WHAT TO PRODUCE
Please restate word for word all lines from the one containing "This screenshot has" to the final line of the entries, and include no pictures.

[Saved entries]
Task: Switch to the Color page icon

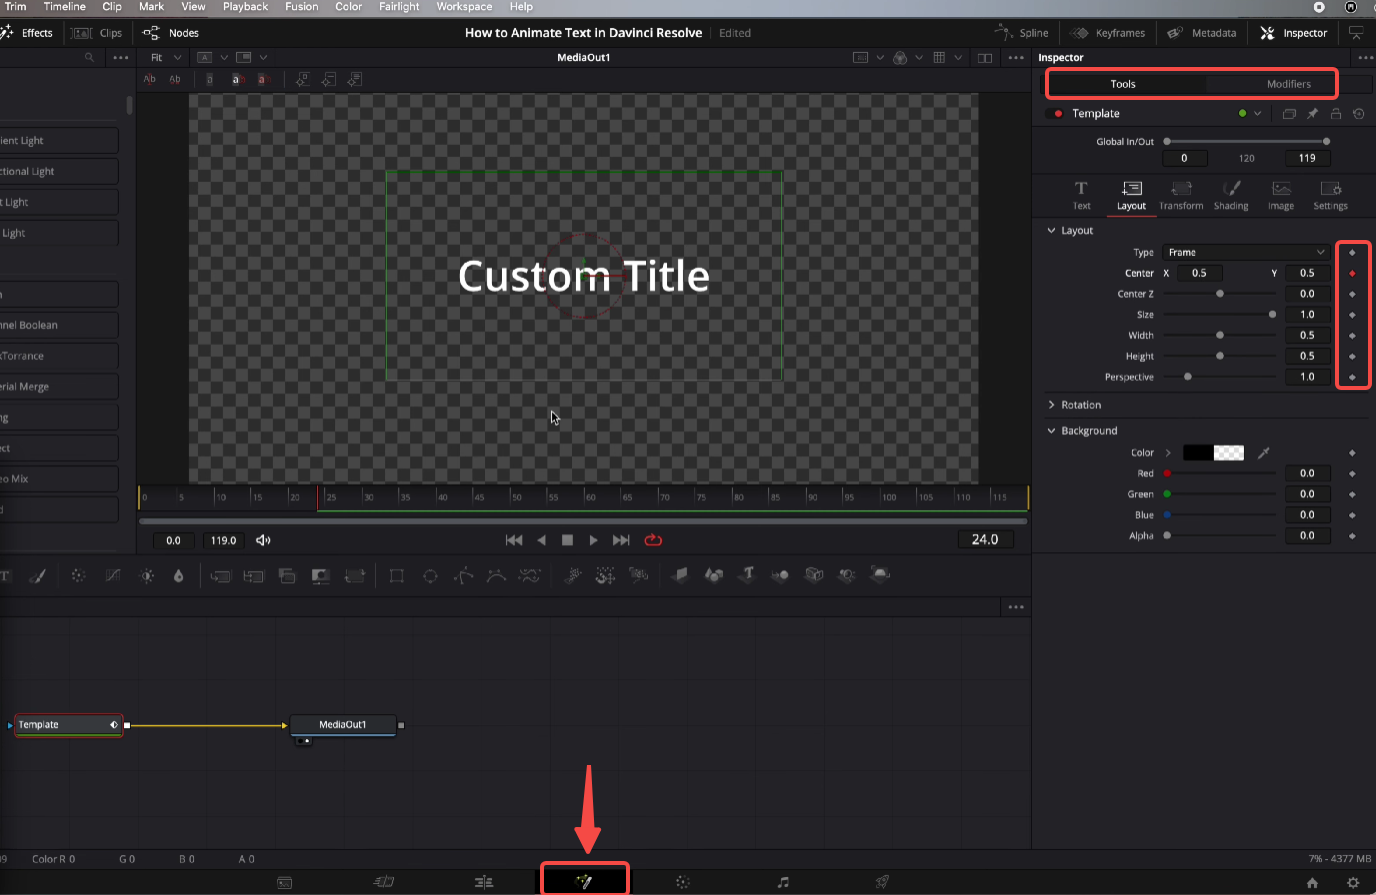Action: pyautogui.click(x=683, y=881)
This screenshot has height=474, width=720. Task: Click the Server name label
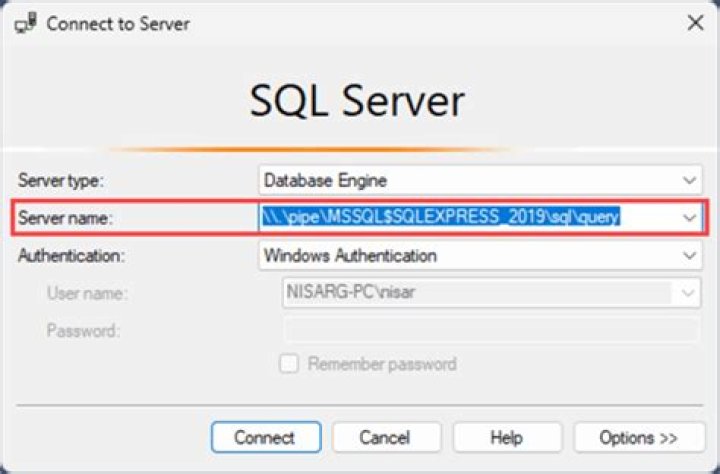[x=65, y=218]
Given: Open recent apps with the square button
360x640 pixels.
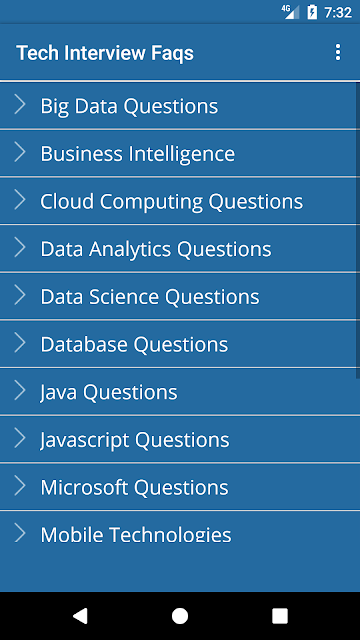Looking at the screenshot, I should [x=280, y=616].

EXPECTED OUTPUT
This screenshot has height=474, width=720. Task: Click the Server name label
[x=65, y=218]
Given: Open recent apps with the square button
360x640 pixels.
Looking at the screenshot, I should [x=280, y=616].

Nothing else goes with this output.